Element and text position data
-------
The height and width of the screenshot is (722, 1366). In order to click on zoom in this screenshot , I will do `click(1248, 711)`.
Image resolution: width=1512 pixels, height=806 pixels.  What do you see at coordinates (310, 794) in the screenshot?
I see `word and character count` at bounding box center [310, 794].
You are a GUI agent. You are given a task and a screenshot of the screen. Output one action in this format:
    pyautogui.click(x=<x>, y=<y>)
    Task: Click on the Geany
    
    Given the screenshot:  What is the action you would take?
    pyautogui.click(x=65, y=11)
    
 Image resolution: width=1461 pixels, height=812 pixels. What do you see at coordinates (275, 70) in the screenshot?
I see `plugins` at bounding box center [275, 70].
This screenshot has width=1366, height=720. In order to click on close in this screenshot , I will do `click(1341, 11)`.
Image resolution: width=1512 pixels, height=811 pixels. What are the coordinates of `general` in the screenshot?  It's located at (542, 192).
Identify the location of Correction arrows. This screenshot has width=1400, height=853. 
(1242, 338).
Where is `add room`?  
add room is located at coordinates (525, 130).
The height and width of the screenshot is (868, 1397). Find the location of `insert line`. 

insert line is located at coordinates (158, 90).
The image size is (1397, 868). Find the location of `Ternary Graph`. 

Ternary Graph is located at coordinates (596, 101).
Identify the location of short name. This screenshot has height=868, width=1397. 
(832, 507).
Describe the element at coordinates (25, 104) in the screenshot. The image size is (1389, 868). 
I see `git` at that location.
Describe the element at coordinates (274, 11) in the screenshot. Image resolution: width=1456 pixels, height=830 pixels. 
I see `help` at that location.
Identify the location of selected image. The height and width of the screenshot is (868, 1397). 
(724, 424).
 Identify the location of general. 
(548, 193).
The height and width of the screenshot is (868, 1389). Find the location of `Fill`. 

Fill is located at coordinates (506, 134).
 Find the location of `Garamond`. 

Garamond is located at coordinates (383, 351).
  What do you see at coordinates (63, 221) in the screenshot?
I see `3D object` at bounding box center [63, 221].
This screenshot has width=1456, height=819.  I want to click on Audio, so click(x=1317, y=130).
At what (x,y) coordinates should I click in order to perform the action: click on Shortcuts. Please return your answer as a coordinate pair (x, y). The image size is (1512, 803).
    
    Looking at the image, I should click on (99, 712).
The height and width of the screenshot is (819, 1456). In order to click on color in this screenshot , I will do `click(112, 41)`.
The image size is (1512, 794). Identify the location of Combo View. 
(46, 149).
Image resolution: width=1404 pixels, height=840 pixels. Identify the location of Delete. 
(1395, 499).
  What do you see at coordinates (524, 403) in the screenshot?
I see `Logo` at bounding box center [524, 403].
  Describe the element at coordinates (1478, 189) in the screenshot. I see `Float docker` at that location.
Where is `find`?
-------
Problem to work on:
Render every line of the rows above as a Markdown table with the columns "No" and "Line", numbering each line and leaving out blank lines.

Solution to this task:
| No | Line |
|---|---|
| 1 | The height and width of the screenshot is (722, 1366). In order to click on zoom in this screenshot , I will do `click(1248, 711)`. |
| 2 | Image resolution: width=1512 pixels, height=806 pixels.  What do you see at coordinates (310, 794) in the screenshot? |
| 3 | I see `word and character count` at bounding box center [310, 794]. |
| 4 | You are a GUI agent. You are given a task and a screenshot of the screen. Output one action in this format: |
| 5 |     pyautogui.click(x=<x>, y=<y>) |
| 6 |     Task: Click on the Geany |
| 7 |     Given the screenshot:  What is the action you would take? |
| 8 |     pyautogui.click(x=65, y=11) |
| 9 |  Image resolution: width=1461 pixels, height=812 pixels. What do you see at coordinates (275, 70) in the screenshot? |
| 10 | I see `plugins` at bounding box center [275, 70]. |
| 11 | This screenshot has width=1366, height=720. In order to click on close in this screenshot , I will do `click(1341, 11)`. |
| 12 | Image resolution: width=1512 pixels, height=811 pixels. What are the coordinates of `general` in the screenshot?  It's located at (542, 192). |
| 13 | Identify the location of Correction arrows. This screenshot has width=1400, height=853.  |
| 14 | (1242, 338). |
| 15 | Where is `add room`?   |
| 16 | add room is located at coordinates (525, 130). |
| 17 | The height and width of the screenshot is (868, 1397). Find the location of `insert line`.  |
| 18 | insert line is located at coordinates (158, 90). |
| 19 | The image size is (1397, 868). Find the location of `Ternary Graph`.  |
| 20 | Ternary Graph is located at coordinates (596, 101). |
| 21 | Identify the location of short name. This screenshot has height=868, width=1397.  |
| 22 | (832, 507). |
| 23 | Describe the element at coordinates (25, 104) in the screenshot. The image size is (1389, 868).  |
| 24 | I see `git` at that location. |
| 25 | Describe the element at coordinates (274, 11) in the screenshot. Image resolution: width=1456 pixels, height=830 pixels.  |
| 26 | I see `help` at that location. |
| 27 | Identify the location of selected image. The height and width of the screenshot is (868, 1397).  |
| 28 | (724, 424). |
| 29 |  Identify the location of general.  |
| 30 | (548, 193). |
| 31 | The height and width of the screenshot is (868, 1389). Find the location of `Fill`.  |
| 32 | Fill is located at coordinates (506, 134). |
| 33 |  Find the location of `Garamond`.  |
| 34 | Garamond is located at coordinates (383, 351). |
| 35 |   What do you see at coordinates (63, 221) in the screenshot? |
| 36 | I see `3D object` at bounding box center [63, 221]. |
| 37 | This screenshot has width=1456, height=819.  I want to click on Audio, so click(x=1317, y=130). |
| 38 | At what (x,y) coordinates should I click in order to perform the action: click on Shortcuts. Please return your answer as a coordinate pair (x, y). The image size is (1512, 803). |
| 39 |     Looking at the image, I should click on (99, 712). |
| 40 | The height and width of the screenshot is (819, 1456). In order to click on color in this screenshot , I will do `click(112, 41)`. |
| 41 | The image size is (1512, 794). Identify the location of Combo View.  |
| 42 | (46, 149). |
| 43 | Image resolution: width=1404 pixels, height=840 pixels. Identify the location of Delete.  |
| 44 | (1395, 499). |
| 45 |   What do you see at coordinates (524, 403) in the screenshot? |
| 46 | I see `Logo` at bounding box center [524, 403]. |
| 47 |   Describe the element at coordinates (1478, 189) in the screenshot. I see `Float docker` at that location. |
| 48 | Where is `find`? |